Its listed on Craigslist in Seattle if anyones interested.


----------



## jonathanhoskins (Sep 8, 2010)

What is the PHRF Ratng on a Mercator 30?


----------



## takealoadofthis (Jan 29, 2011)

I'm a brand new sailor with no sailing experience but have had several power boats previously. I'm making the move to the green power, yeah it's about time i know! And I'm very interested in the Mercator since it's a decent size sailboat to start with and has blue water capabilities to go off-shore and possibly around the globe. It's also afordable compare to many other in its class however I have a hard time finding pictures/info on the interior of the boat such as cabin, dinnete, sette, head layout and looks. If any of you have any info and pictures, please let me know where I can find them.
Thanks,
J


----------



## Vundakid (Dec 8, 2009)

*Mercator MkII*

Hi takealoadofthis-
There has been a recent growth of Mercator owners @ yahoo groups, lots of pictures and info

It seems most are scattered across the NW

Hope that helps


----------



## junaido (Jun 22, 2008)

As VundaKid indicated, go to the Yahoo group. See link in my earlier post on this thread. We have tons of pictures and some YouTube videos of various Mercators.


----------



## gilfontes (Aug 11, 2009)

Have fallen in love with these boats also. Please send any info you have gathered and certainly any listings.

Thanks


----------



## gilfontes (Aug 11, 2009)

Anyone selling a Mercator please send all and any info to me as we are looking to buy. Thanks.


----------



## kollgary (9 mo ago)

svloki said:


> Response to an old post.
> 
> I know some of the details of Brinestormer. My old boat (hull 14, Iris) was built with that boat as a sister ship. The two families built the interiors together at the Skoog place on Mercer Island back in 71-73.
> 
> ...


Hi Bruce I bought a Mercator 30 last year, in Mexico. Sailed for two and half months in the Sea of Cortez this past winter. Great sailboat, had a few problems. One of which was the autopilot. I bought it back to Canada to see if I could get it fixed. It's an Alpha and on the linear drive was etched SVIris. It would be great to find out more about the boat. Thanks Gary


----------
========
(Stated problem 1):
Answer from the Mercator thread:
(a) On what site and in what city is the opening post's listing?
(b) Where did the two families build the interiors of hull 14 and Brinestormer?
(c) What was etched on the autopilot's linear drive on Gary's boat?
(Stated problem 2):
Transcribe the part of the Mercator thread between "As VundaKid indicated, go" and "certainly any listings.", inclusive.
The listing isn't needed for any of this work.

(Dataset extract):
========
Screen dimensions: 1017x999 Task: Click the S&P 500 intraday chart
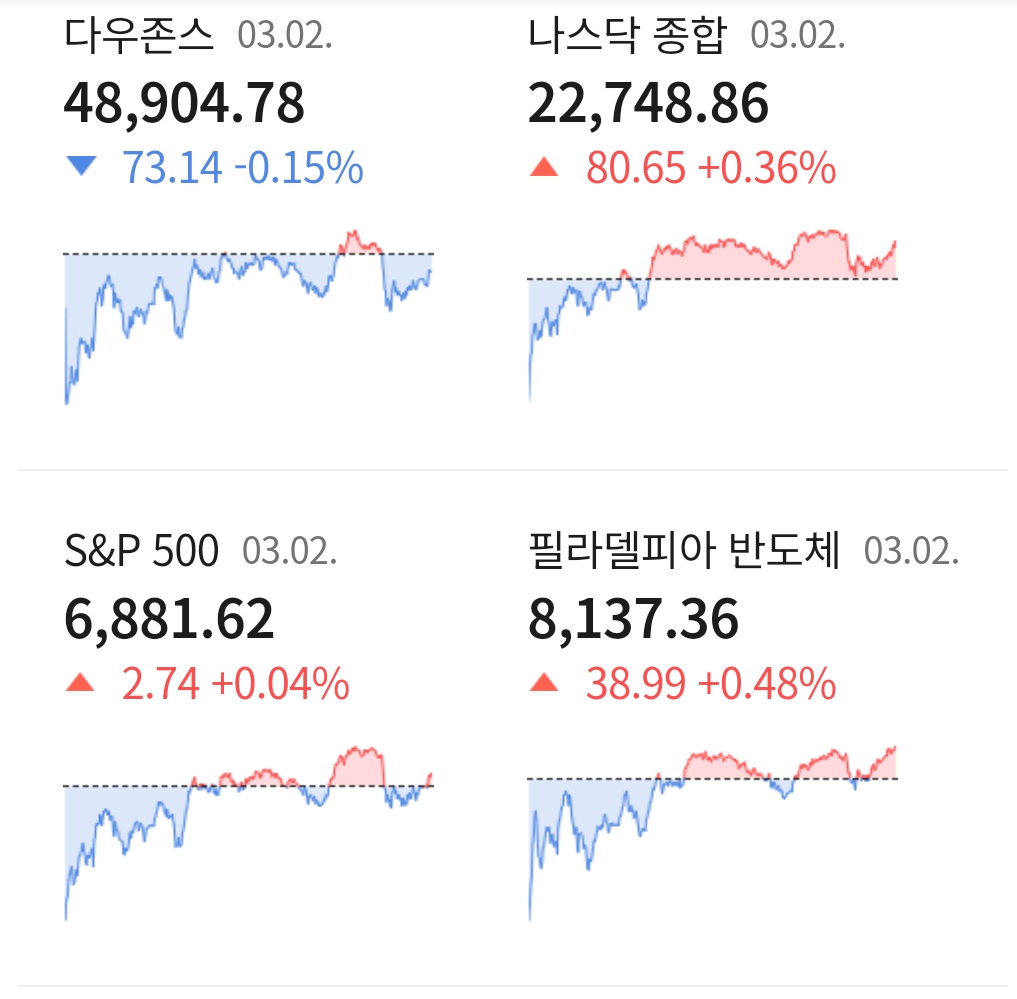(249, 830)
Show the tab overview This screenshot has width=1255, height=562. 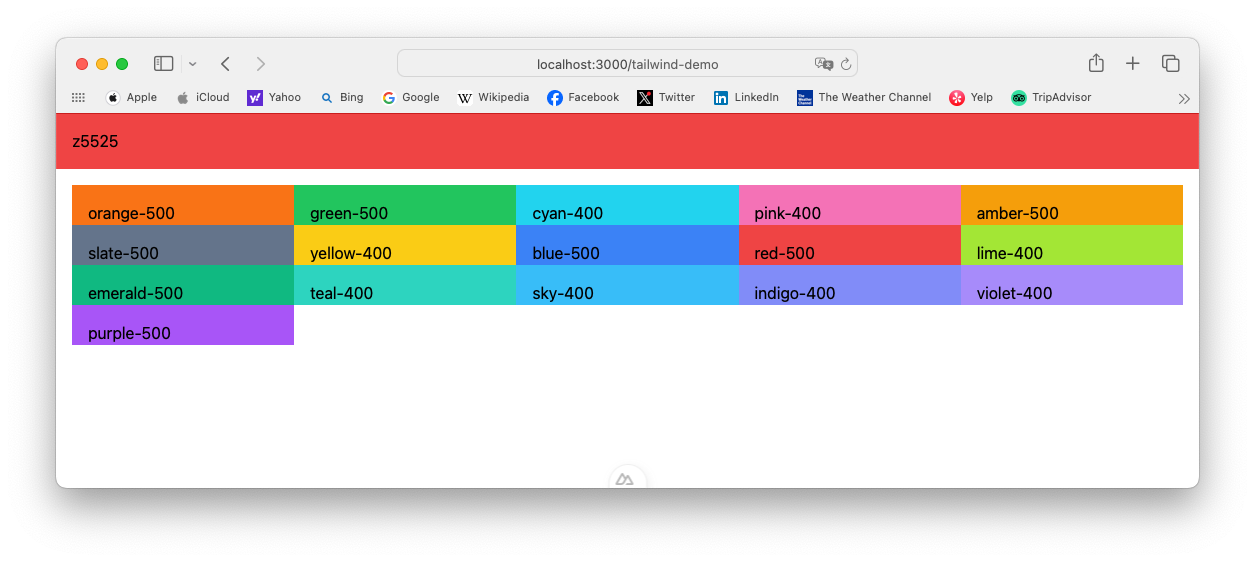(x=1170, y=63)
========
(Task solution 1):
(a) Craigslist, in Seattle
(b) At the Skoog place on Mercer Island
(c) SVIris

(Task solution 2):
As VundaKid indicated, go to the Yahoo group. See link in my earlier post on this thread. We have tons of pictures and some YouTube videos of various Mercators.


----------



## gilfontes (Aug 11, 2009)

Have fallen in love with these boats also. Please send any info you have gathered and certainly any listings.